A pox on the joyless and the middle-brow rationalists
Of course, the consent of the people and their dispersed discernment also matter, as does the more cultivated virtue of the wise, the genuine aristocracy, although that is also and inevitably somewhat linked to descent.
But within this constitutional mixture, which we only pretend ever to escape (and so do it badly) it is often the returning King — as Shakespeare recognises in Julius Caesar, and Tolkien in The Return of the King — who insists more upon justice for all the people and for their need of pleasure and festivity besides ethical training. The King comes back to his own: open the flagons, strike up the dance, strew the dusty streets with Maytime flowers, relax Puritanical rigidity!
Yet this is also the return of a deep seriousness which bourgeois solemnity always misses.
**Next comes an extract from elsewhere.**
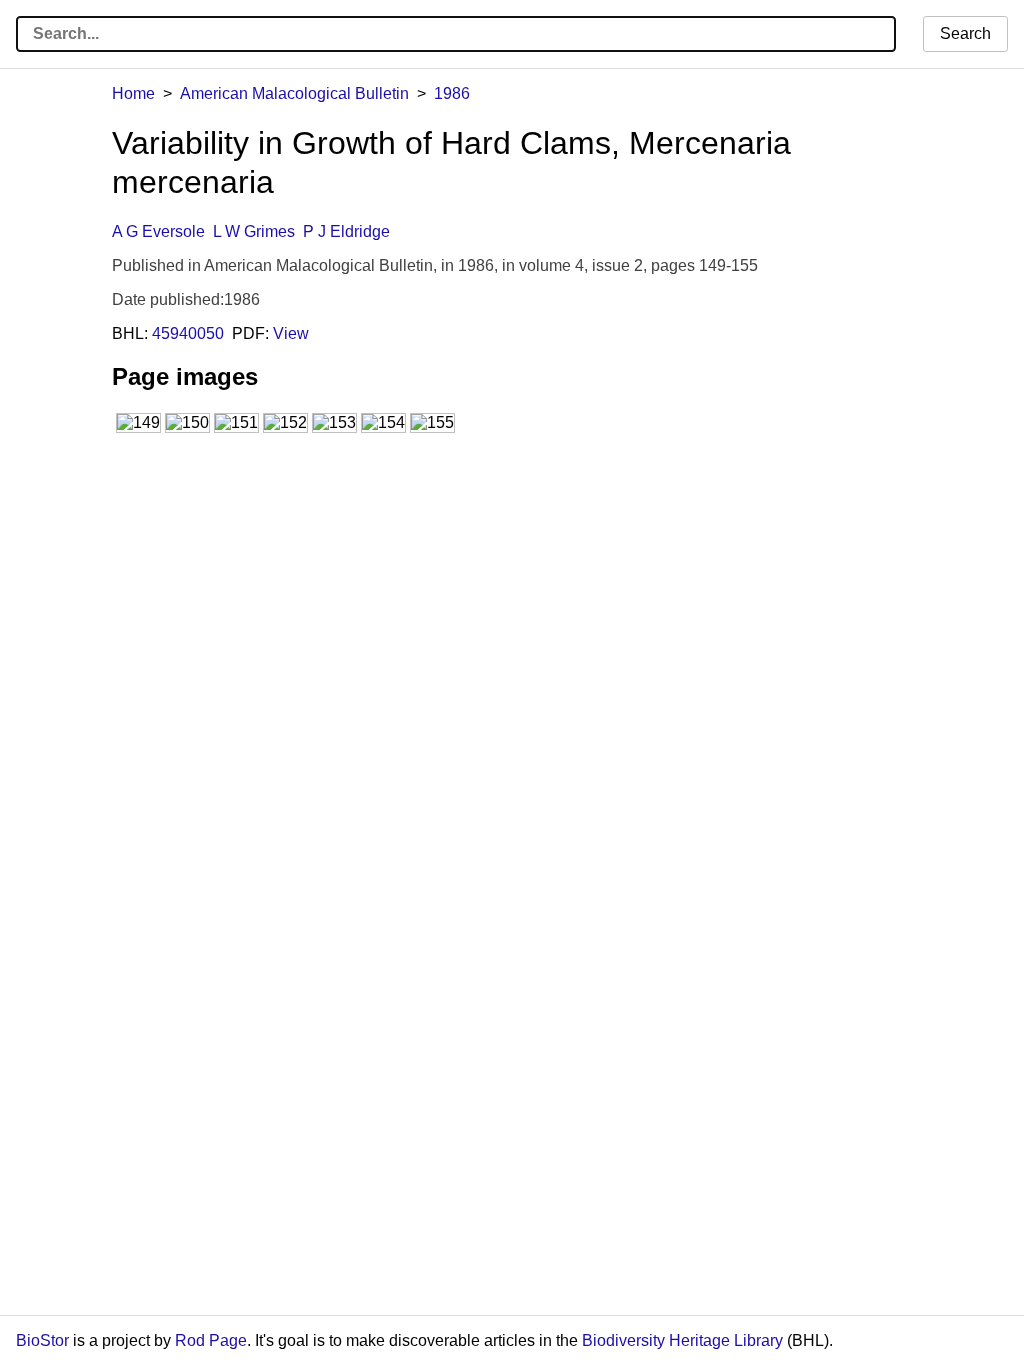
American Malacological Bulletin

The interests of the King or of our Queen are ultimately tied to no class, much less the feudal which it has often resisted: instead, it is one with eternity, with nature and natality, with dynastic continuity, with the whole nation and its entire past and future. Where such objectivity is neither symbolised nor empowered, then all justice will be lost in the course of time.
Just for this reason the emergent and paradoxical Jacobite agenda was more substantively egalitarian than that of the liberal, pantheistic, property-obsessed Levellers and Diggers had been.
So a pox on the joyless and the middle-brow rationalists, heirs to the rationalist “Thinker’s Library” that once digested Hocart for the masses, oblivious to the counter-subversive implications of his researches. And may all republican rebels be once more scourged with nettles by every loyal subject of Her Majesty.